===== DATA SHOWN =====

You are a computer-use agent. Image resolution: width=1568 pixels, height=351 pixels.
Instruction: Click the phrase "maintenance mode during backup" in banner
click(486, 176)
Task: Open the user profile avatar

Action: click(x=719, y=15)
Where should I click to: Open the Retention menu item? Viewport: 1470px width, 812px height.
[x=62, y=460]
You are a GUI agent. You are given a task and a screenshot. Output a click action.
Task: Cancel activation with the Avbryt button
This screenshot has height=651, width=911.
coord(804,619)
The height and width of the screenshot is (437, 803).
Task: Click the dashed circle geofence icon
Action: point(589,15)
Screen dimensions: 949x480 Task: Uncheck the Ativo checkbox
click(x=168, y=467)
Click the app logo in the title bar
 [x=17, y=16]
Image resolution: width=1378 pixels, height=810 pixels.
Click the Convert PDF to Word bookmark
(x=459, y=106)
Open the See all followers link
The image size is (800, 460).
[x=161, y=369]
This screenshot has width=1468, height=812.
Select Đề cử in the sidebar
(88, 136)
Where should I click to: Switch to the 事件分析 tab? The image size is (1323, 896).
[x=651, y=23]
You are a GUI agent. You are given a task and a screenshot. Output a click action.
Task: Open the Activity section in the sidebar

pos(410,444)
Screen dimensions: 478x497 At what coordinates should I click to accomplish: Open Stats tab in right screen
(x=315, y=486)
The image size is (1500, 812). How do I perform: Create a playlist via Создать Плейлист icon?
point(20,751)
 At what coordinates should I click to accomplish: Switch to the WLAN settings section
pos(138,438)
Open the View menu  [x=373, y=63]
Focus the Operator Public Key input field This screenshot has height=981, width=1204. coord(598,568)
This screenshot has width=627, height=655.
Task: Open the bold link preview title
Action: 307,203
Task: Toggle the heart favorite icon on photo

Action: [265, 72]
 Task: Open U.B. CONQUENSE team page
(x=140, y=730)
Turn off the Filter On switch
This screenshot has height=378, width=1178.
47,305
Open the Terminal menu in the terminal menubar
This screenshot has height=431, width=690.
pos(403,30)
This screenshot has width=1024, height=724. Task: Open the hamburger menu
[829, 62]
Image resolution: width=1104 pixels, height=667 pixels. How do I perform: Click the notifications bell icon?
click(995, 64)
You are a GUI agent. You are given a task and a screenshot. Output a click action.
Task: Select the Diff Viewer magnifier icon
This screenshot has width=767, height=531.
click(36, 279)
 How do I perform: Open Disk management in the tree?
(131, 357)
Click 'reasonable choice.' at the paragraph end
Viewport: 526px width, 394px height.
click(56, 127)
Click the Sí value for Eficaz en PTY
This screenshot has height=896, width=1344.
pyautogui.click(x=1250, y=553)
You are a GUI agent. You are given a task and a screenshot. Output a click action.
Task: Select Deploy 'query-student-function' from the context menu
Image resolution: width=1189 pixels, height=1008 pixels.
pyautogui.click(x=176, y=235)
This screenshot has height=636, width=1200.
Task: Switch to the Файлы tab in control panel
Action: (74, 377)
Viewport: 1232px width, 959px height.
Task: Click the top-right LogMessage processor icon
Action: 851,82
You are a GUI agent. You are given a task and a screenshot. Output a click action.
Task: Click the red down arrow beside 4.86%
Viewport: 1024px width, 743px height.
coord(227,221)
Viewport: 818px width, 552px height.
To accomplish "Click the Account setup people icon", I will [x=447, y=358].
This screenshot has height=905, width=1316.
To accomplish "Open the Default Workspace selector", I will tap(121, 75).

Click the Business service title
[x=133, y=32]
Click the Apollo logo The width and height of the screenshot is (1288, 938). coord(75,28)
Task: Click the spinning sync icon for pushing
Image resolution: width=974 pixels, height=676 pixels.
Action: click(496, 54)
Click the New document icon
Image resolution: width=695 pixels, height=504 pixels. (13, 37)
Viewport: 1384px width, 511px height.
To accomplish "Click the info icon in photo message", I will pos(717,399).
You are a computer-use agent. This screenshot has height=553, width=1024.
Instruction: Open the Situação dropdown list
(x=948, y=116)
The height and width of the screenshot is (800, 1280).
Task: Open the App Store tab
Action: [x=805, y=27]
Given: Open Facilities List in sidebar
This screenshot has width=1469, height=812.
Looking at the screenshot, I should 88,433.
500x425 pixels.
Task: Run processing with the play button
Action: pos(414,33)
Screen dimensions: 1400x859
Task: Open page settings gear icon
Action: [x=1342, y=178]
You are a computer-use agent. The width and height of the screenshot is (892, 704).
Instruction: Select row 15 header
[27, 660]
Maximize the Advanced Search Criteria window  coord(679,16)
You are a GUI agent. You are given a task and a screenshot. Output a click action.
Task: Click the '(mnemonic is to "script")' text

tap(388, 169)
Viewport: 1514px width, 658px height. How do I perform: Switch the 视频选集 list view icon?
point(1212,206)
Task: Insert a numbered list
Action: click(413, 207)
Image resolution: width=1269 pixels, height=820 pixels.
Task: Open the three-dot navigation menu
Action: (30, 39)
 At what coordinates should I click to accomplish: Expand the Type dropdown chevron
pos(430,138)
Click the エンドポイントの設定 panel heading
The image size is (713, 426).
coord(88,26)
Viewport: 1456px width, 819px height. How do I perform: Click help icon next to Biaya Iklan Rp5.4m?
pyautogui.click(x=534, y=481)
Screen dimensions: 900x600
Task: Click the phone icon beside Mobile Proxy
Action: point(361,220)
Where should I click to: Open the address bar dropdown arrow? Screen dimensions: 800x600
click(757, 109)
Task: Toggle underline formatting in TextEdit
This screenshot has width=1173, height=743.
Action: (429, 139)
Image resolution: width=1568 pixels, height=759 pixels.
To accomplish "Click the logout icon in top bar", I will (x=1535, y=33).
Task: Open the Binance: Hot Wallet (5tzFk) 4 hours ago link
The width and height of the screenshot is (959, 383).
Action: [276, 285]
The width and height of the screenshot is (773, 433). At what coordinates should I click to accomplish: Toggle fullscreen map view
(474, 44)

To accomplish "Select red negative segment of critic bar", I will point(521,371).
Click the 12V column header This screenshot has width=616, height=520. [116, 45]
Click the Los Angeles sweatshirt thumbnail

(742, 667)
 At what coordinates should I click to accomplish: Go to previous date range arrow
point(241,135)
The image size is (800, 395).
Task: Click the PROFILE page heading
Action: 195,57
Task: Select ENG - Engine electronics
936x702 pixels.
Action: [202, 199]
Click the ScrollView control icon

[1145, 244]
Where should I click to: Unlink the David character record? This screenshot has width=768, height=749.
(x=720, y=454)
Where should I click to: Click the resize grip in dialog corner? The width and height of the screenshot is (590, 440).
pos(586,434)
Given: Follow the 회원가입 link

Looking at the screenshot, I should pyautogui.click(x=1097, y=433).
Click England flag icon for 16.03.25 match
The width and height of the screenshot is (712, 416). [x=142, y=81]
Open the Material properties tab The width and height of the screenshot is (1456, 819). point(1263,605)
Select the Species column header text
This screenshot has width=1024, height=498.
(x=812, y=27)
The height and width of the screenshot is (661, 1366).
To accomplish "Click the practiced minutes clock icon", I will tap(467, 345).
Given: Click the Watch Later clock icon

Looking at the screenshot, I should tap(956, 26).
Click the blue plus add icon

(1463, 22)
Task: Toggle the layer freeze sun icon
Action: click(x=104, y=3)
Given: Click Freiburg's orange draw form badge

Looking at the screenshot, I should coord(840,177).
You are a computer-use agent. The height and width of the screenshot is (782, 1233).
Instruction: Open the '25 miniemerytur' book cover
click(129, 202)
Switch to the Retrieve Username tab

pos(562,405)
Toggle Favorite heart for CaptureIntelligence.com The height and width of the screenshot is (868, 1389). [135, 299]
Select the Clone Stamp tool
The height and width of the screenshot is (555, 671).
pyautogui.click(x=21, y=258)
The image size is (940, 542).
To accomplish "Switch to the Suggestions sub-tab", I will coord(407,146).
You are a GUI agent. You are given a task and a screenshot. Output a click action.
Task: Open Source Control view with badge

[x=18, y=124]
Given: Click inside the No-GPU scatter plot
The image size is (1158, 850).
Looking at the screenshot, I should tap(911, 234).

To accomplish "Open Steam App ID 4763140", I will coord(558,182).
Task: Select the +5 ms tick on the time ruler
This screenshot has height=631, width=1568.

=====

● PROMPT
Count the lines of the records above that contain the string "badge", and reply with the number alone.

● RESULT
2